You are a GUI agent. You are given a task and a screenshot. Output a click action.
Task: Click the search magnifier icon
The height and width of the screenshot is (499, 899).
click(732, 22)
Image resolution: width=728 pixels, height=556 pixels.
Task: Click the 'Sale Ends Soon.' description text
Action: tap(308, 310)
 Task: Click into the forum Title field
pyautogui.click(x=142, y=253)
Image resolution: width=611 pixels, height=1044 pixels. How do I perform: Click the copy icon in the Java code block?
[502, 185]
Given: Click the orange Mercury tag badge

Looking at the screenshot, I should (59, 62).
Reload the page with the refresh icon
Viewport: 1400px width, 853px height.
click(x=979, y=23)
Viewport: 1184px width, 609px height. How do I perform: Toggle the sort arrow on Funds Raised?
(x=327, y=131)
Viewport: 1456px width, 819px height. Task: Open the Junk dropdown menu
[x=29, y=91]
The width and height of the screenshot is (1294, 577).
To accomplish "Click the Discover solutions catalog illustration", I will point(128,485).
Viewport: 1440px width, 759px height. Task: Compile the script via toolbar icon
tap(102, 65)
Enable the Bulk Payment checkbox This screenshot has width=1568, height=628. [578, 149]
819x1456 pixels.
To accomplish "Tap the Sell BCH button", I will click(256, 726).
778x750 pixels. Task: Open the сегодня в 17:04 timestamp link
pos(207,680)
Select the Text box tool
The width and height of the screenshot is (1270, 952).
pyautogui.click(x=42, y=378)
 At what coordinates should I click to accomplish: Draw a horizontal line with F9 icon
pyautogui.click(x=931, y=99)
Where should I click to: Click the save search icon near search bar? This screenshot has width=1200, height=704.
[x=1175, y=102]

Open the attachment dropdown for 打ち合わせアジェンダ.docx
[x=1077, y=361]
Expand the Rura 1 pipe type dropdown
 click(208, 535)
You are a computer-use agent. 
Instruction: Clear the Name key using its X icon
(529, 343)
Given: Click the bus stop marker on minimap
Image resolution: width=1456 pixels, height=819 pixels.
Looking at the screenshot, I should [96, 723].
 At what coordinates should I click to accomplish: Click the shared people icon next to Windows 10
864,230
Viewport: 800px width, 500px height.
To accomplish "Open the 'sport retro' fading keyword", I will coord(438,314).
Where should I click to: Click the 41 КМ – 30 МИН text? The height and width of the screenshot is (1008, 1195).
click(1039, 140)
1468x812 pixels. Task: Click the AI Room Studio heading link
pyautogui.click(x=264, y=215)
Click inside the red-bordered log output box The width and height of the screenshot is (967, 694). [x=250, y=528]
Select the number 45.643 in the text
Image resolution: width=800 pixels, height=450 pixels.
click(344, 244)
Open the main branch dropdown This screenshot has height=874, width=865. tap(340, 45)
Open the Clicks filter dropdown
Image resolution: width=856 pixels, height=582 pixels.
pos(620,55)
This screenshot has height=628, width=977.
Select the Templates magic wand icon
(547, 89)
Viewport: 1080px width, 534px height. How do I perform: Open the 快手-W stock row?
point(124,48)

- - -

Rewrite the stretch of entries from the line containing "Reload the page with the refresh icon" through the line containing "[x=29, y=91]", requests included, with 82 added to every coordinate in the answers.

Reload the page with the refresh icon
Viewport: 1400px width, 853px height.
click(x=1061, y=105)
Viewport: 1184px width, 609px height. How do I perform: Toggle the sort arrow on Funds Raised?
(x=409, y=213)
Viewport: 1456px width, 819px height. Task: Open the Junk dropdown menu
[x=111, y=173]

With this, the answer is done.